Oft arbeitete ich dabei mit Dr. Kelley zusammen, wenn es um die schwierigsten Fälle ging. Manchmal veränderte er die Programme so, dass sie wirklich halfen. Und manchmal konnten wir alles Erdenkliche versuchen und nichts half. Alle Beteiligten steckten in einem frustrierenden Dilemma. Wir wollten unbedingt allen Klienten und Therapeuten helfen, die sich auf unsere Hilfe verließen. Und wir konnten einfach nicht verstehen, warum Kelleys Modell, das ausschließlich auf dem autonomen Nervensystem basierte, bei vielen so gut wirkte und bei anderen nicht half.

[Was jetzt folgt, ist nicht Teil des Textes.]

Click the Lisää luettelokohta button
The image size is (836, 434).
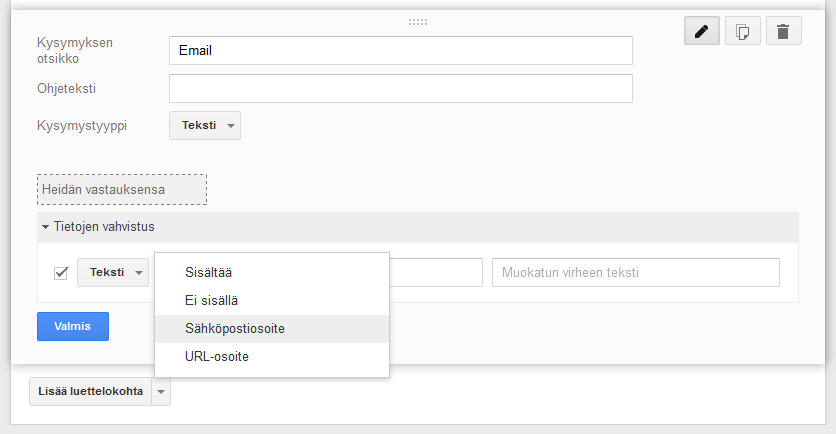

Das schien einfach keinen Sinn zu machen.
Oft war es in diesen Fällen sogar so, dass Patienten Reaktionen zeigten, die genau das Gegenteil von dem darstellten, was wir nach unserer Theorie erwartet hätten. Wir machten sie „kranker“, nicht gesünder. Als mir das klar wurde, fing ich an überall nach einer Erklärung zu suchen. Da stieß ich eines schönen Tages (1981) auf das Buch Nutrition and Your Mind, 1972 von dem brillanten Psychiater Dr. George Watson geschrieben.
Watsons Erkenntnisse brachten den Durchbruch
Im Laufe seiner langjährigen klinischen Erfahrungen war Watson zu dem Schluss gekommen, dass psychische Probleme ihre Ursache oft im Ungleichgewicht des Stoffwechsels haben. Diese Erkenntnis verhalf ihm zu bahnbrechenden Entdeckungen in der Ernährungswissenschaft. Er hielt es für sinnlos, emotionale Probleme zu behandeln, ohne grundlegende Störungen im Stoffwechsel zu berücksichtigen.
Watson entdeckte bei seiner unermüdlichen Forschungsarbeit, dass bestimmte Nährstoffe bei einigen Patienten den Zustand verschlechterten, während sie bei anderen emotionale Probleme besserten. Er erkannte, dass der Ernährungsbedarf von Mensch zu Mensch anders ist, und entwickelte ein System, mit dem er Menschen nach ihren unterschiedlichen Stoffwechseltypen einteilen konnte.
Aber Watsons Ansatz basierte nicht auf dem autonomen Nervensystem, sondern auf dem Verbrennungsprozess in der Zelle. Er fand einen direkten Zusammenhang zwischen den psychischen und emotionalen Eigenschaften eines Menschen und der Geschwindigkeit, mit der ihre Zellen Nährstoffe in Energie umwandeln.
Watson stellte fest, dass manche die Nährstoffe zu langsam verbrennen, andere zu schnell. Und er wusste, dass die Verbrennungsgeschwindigkeit zwar zum Teil erblich vorgegeben ist und teilweise äußeren Einflüssen unterliegt, dass sie aber auch stark durch die Ernährung verändert werden kann.
Indem er bestimmte Ernährungsformen und Nährstoffe verschrieb, um die Verbrennung zu regulieren, konnte Watson viele psychische Probleme schnell lösen, darunter Depressionen, Stimmungsschwankungen, Erregungszustände, Verhaltenstörungen und Konzentrationsprobleme. Watson hatte also seine eigene Methode zum Bestimmen von Stoffwechseltypen gefunden und konnte sie erfolgreich in der Praxis einsetzen.
Wer hat Recht?
Auf der einen Seite war diese Entdeckung sehr aufregend, weil sie Kelleys Ansicht bestätigte, dass die Bestimmung des Ernährungstyps Voraussetzung für eine wirksame Ernährungstherapie sei. Auf der anderen Seite bekam ich dadurch enorme Probleme, denn Watsons Modell der Verbrennungstypen sagte das genaue Gegenteil zu Kelleys Modell auf der Basis des autonomen Nervensystems.